**Problem to solve:** Transcribe each entry so that nothing differs from the original.

**Data records:**
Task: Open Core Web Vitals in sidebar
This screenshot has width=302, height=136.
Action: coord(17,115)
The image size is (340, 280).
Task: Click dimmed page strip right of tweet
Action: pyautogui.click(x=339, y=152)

**Answer for this exercise:**
Task: Open Core Web Vitals in sidebar
This screenshot has width=302, height=136.
Action: coord(17,115)
The image size is (340, 280).
Task: Click dimmed page strip right of tweet
Action: pyautogui.click(x=339, y=152)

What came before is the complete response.